Efficent platform for inference and serving local LLMs including an OpenAI compatible API server.

candle-vllm is a Rust implementation of a vLLM-style inference server built on Hugging Face's candle library. It serves local LLMs with an OpenAI-compatible API, PagedAttention, continuous batching, and runs on both CUDA and Apple Silicon. It targets developers who want vLLM's throughput characteristics without a Python process in the serving path.

PagedAttention and continuous batching are the two mechanisms that actually matter for high-throughput serving, and this project has both — ported to Rust rather than bolted onto a Python runtime. Quantization coverage is genuinely broad: GGUF, GPTQ/Marlin, AWQ, block-wise FP8, MXFP4/NVFP4, and their own TurboQuant KV cache (Walsh-Hadamard transform for 3–4x KV compression) — more formats than most single-binary servers support. Multi-GPU via NCCL multi-process is real tensor parallelism, not just naive model sharding, and multi-node via MPI is an unusual capability at this project size. Apple Silicon support is a genuine differentiator — most production-grade inference servers drop Metal as a second-class concern.

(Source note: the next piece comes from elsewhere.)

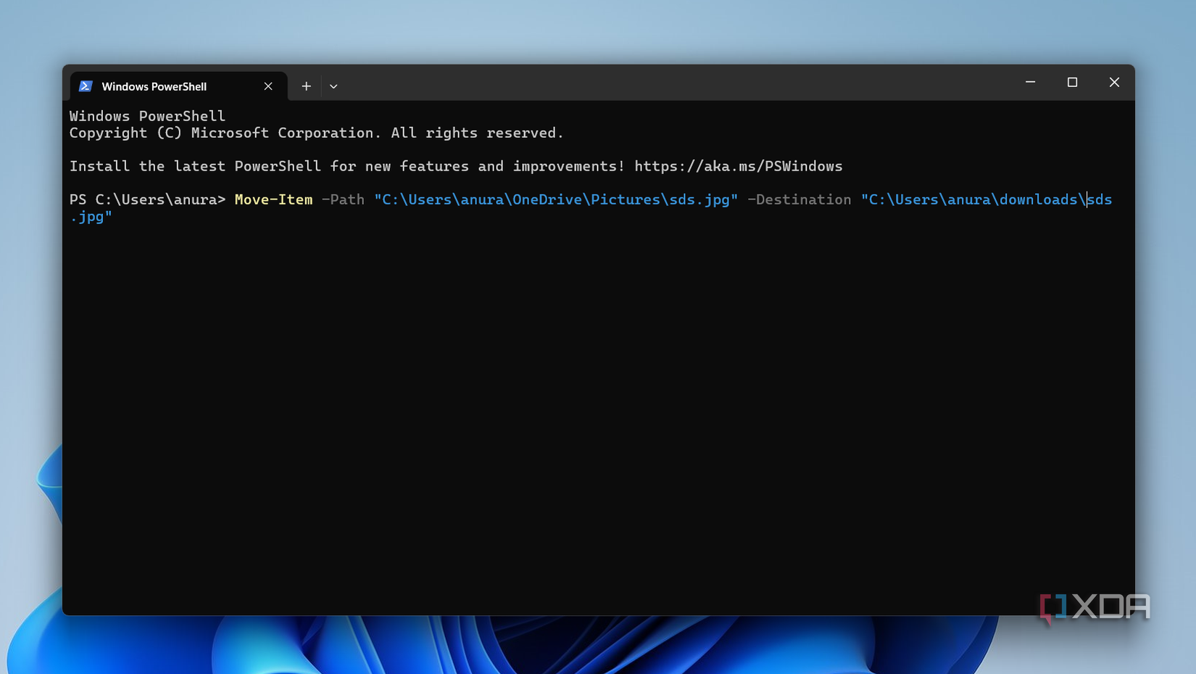Click the -Destination parameter text

pos(800,200)
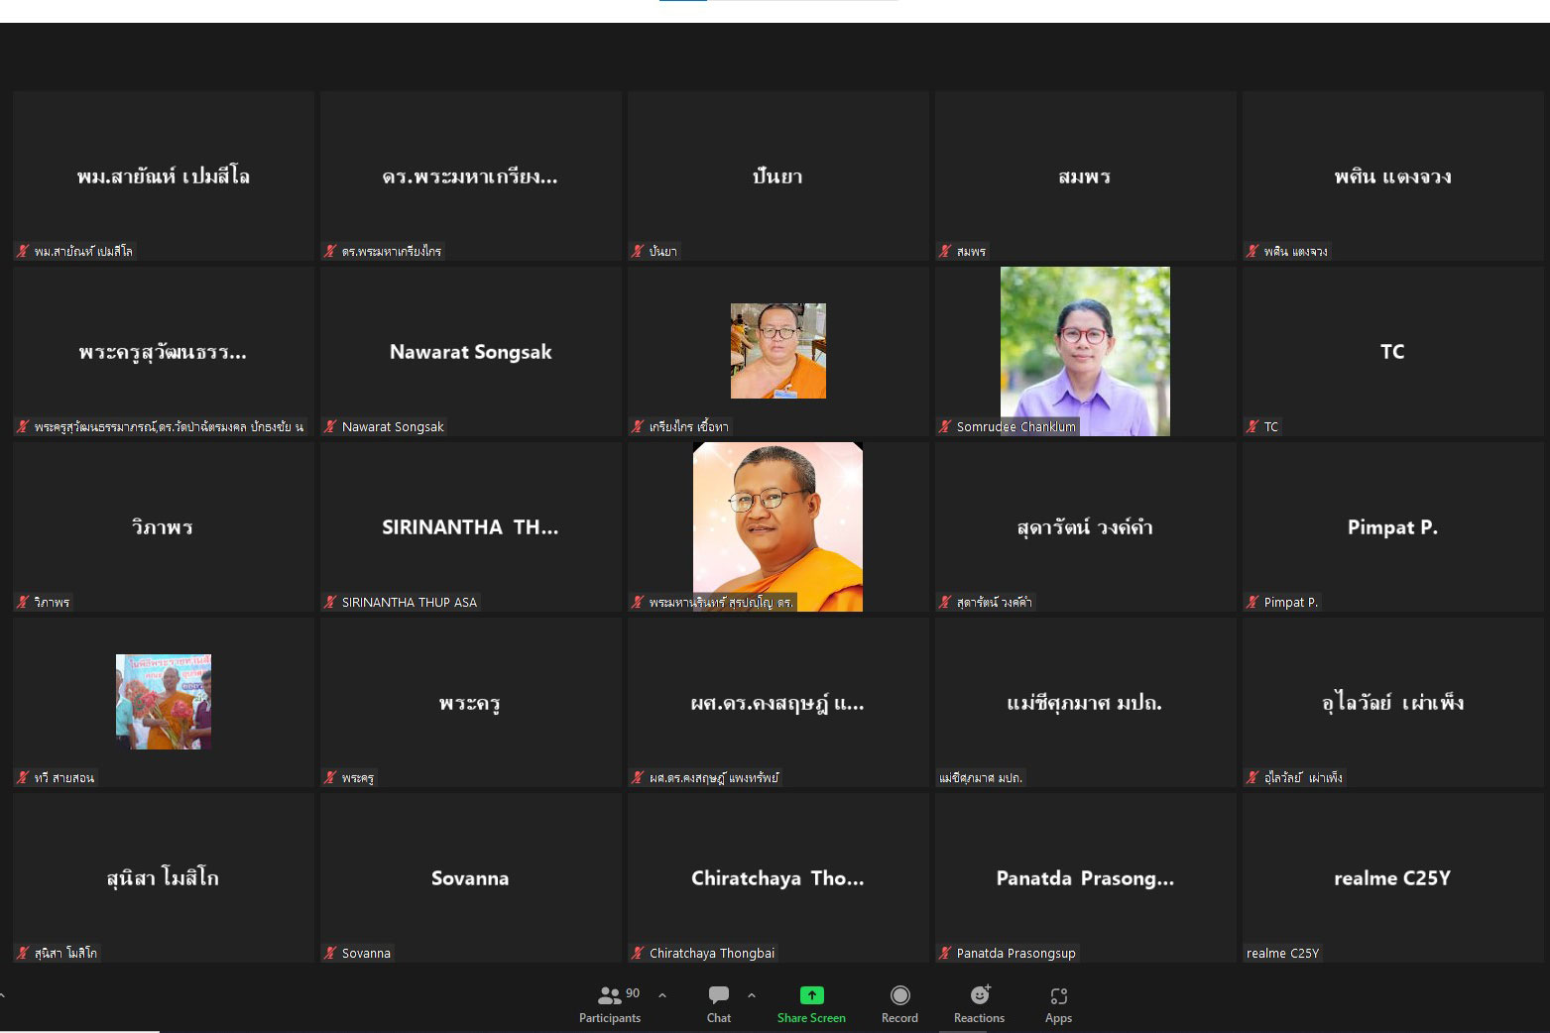Open the Chat panel
Image resolution: width=1550 pixels, height=1033 pixels.
click(719, 995)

The build surface is punishing: CUDA toolkit version pinning, NCCL, flashinfer, cutlass, and optional MPI all need to align with your host driver, and a version mismatch surfaces as a link error not a helpful message. The throughput numbers in the README are all single-request benchmarks on Hopper H100s with no methodology or comparison to upstream vLLM — you cannot tell from these numbers whether the PagedAttention implementation is actually competitive at realistic batch sizes. The README documents `record_conversation` as 'not yet implemented', which signals the project has incomplete edges that haven't been prioritized. At 676 stars and 81 forks, the model implementations are lightly tested in production — if your architecture isn't Qwen or Llama, expect to debug issues yourself.